If the United Nations and the all the world’s governments keep of taking this submissive stance on Israel’s crimes and watch, reacting only with silence, we should NOT normalize their violations even if it costs us our lives. People like Samer Issawi teach us how to stand firm and not compromise our rights. Thank you, Samer, for teaching us how meaningless life is without freedom and dignity.
The Dream of Return Will Never Die
I was watching a documentary report about Al-nakba Day, the day when my grandparents left their homeland by force in 15th of May, 1948. I was looking at my mother’s glittering eyes. “Are you going to cry?” I asked. “Your grandfather used to go every day to a high place in north Gaza called Alkashef Mountain. People used to see him sitting, pondering his raped homeland, Beit Gerga, and crying.” She said with that gloomy broken voice. My grandmother used to say a proverb sarcastically means that the lands are ours and the strangers fire us. She is completely right. I don’t understand how anyone could dare firing people from their lands.
Our poor grandparents thought that the immigration caesarean would be for a week or maximum two years. They were very simple and uneducated people that they didn’t understand the game that Israel and its allies played. Sadly, my grandparents died but they dreamed of return until the last moment of their lives.

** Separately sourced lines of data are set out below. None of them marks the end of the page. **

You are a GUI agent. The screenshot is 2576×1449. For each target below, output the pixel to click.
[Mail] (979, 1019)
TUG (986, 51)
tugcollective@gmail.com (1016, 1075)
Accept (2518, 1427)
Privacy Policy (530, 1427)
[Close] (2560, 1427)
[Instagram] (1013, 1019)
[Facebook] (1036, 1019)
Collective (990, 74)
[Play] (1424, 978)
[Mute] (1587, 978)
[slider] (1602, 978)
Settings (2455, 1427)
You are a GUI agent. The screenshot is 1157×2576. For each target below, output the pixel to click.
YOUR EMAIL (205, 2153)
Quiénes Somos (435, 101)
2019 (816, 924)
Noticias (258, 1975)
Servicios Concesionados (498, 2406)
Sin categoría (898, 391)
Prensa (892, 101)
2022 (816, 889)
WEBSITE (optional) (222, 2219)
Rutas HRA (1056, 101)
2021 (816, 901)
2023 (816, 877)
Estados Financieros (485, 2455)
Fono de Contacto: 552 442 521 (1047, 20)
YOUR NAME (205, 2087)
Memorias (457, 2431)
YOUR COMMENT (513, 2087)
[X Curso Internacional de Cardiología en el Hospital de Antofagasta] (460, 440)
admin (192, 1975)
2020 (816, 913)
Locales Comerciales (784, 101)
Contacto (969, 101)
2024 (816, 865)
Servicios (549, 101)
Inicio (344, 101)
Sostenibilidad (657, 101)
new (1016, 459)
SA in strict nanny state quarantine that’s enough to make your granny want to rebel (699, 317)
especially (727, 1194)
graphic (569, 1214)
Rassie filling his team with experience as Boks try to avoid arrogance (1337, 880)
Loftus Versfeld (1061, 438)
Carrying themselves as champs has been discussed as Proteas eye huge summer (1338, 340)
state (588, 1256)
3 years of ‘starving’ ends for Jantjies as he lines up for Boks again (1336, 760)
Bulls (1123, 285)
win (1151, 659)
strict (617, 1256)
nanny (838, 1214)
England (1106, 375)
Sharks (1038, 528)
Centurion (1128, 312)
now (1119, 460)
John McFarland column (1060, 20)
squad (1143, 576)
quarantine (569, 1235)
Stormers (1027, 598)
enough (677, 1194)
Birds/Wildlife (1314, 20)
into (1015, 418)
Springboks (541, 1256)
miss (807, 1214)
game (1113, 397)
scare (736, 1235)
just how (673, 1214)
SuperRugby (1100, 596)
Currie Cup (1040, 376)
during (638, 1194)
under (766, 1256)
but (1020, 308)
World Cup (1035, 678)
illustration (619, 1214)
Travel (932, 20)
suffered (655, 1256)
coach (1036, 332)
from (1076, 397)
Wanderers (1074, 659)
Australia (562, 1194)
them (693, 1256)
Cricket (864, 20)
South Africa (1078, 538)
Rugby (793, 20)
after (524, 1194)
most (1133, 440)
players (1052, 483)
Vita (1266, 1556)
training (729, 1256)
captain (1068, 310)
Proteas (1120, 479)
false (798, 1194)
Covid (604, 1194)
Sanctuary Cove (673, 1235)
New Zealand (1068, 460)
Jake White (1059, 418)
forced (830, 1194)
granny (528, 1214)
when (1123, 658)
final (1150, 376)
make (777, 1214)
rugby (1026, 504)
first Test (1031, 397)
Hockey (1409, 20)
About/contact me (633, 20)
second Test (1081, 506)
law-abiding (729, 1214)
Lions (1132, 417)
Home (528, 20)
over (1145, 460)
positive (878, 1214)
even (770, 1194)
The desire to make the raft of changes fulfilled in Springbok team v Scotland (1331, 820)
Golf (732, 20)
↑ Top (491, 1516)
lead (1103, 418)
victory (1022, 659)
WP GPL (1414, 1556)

I remember the times when I and my family were surrounding my grandmother listening closely to stories from her life. I used to ask her to tell us about Al-nakba every time. At first, she used to refuse complaining that she repeated that events millions of times to us. I am sure she never got fed up saying about that miserable day. She always did try to wag the nostalgia in us to our homeland which we have never seen.
When my grandparents were in Beit-gerga, their homeland, they were farmers, living for the glories of the land as every Palestinian that time. In Al-nakba Day, a ground invasion started. They became horrified. Many people from the north came running fearfully and barefoot. Huge numbers of victims died that day. One of them was my grandmother’s father. He insisted to remain home so they killed him. This was the fate of anyone who confronted them. My grandparents came to Gaza as refugees. Every single day they said “tomorrow we will return back,” but they didn’t. They died after leading that hard life and they never smelt the smell of sand again. My grandparents died but our dream of return has never died. We won’t stay refugees; we shall return.